Although I've mused over two other drivers of my return to college and the resulting perseverance, I never fully understood their power until just recently. I grew up with music and was richly exposed to every type including opera--which I loved, because I was a singer. During the summer following high school graduation, I was given a ticket to a concert of Eileen Farrell and the Detroit Symphony. It's been nearly sixty years, but I remember sitting in the balcony, listening to Wagner's Liebestod and waiting patiently through the long introduction for her to slowly rise and sing. No mike, seemingly no effort and her magnificent voice soared over the orchestra's triple forte, lavish, voluminous and brilliant. I was shocked and speechless, unaware, in spite of all my experiences with music, that the human voice could do that.

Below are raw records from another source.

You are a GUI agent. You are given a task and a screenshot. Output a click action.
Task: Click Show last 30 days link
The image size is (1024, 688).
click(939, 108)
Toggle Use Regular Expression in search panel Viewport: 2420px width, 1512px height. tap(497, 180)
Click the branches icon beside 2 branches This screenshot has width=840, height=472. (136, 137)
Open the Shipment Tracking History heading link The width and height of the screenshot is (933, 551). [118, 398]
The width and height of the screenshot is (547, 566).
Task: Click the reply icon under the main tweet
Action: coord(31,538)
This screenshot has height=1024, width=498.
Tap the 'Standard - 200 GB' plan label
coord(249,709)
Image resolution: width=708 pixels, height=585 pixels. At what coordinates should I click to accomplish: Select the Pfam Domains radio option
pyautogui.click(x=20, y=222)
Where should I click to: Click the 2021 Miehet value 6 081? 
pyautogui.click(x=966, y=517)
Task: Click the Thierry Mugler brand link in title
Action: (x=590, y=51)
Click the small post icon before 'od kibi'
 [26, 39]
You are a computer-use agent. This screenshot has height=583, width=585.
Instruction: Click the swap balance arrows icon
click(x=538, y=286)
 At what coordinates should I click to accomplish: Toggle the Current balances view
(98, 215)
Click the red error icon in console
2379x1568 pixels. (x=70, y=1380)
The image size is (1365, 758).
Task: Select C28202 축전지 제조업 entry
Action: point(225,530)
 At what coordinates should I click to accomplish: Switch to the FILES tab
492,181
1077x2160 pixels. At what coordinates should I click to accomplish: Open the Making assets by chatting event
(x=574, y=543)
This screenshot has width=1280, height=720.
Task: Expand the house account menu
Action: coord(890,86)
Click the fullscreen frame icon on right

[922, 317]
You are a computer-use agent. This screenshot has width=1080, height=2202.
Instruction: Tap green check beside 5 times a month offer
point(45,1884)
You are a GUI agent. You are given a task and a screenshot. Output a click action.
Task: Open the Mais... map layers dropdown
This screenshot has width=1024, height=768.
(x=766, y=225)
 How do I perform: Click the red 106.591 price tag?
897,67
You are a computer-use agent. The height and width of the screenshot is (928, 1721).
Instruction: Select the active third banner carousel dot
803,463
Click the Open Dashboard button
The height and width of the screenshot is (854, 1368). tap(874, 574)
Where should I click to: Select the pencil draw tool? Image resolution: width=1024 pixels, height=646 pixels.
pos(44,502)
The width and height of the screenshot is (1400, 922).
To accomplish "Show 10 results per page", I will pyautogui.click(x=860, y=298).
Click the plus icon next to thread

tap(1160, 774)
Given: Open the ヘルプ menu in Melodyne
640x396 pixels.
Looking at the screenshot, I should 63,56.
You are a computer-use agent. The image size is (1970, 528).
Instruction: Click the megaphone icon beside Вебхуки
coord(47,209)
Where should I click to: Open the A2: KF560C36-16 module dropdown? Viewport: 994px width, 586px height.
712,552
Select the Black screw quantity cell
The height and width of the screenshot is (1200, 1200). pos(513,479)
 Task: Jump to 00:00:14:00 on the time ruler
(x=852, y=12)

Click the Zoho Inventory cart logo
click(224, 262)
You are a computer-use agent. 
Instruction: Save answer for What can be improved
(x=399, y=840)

The second experience was a long exposure to a leading Detroit pastor and preacher who in a very quiet way was one of the most respected and capable men in the city. As a high schooler, I listened critically to his words and process, reflecting on their power and his rich impact over the lives of thousands of people.
Both of these experiences ignited a deep passion and awakening that created my identity and led me to say that is who I want to be. It took college and seminary to figure out which of them was to form the basis of my career. Meantime, I was studying both music and preaching, working and practicing to trace the invisible signals that would motivate me for the rest of my life. It's the recent research of Gary McPherson's study of musicians at the University of Illinois, and John Bargh's studies at Yale that explain the role of these two seminal experiences. Daniel Coyle describes their impact upon commitment and perseverance with his metaphor of ignition. He writes that "ignition and deep practice work together to produce skill in exactly the same way that a gas tank combines with an engine to produce velocity in an automobile. Ignition supplies the energy, while deep practice translates that energy over time into forward progess."
Dropping out of college can be the right experience for you. Use it wisely.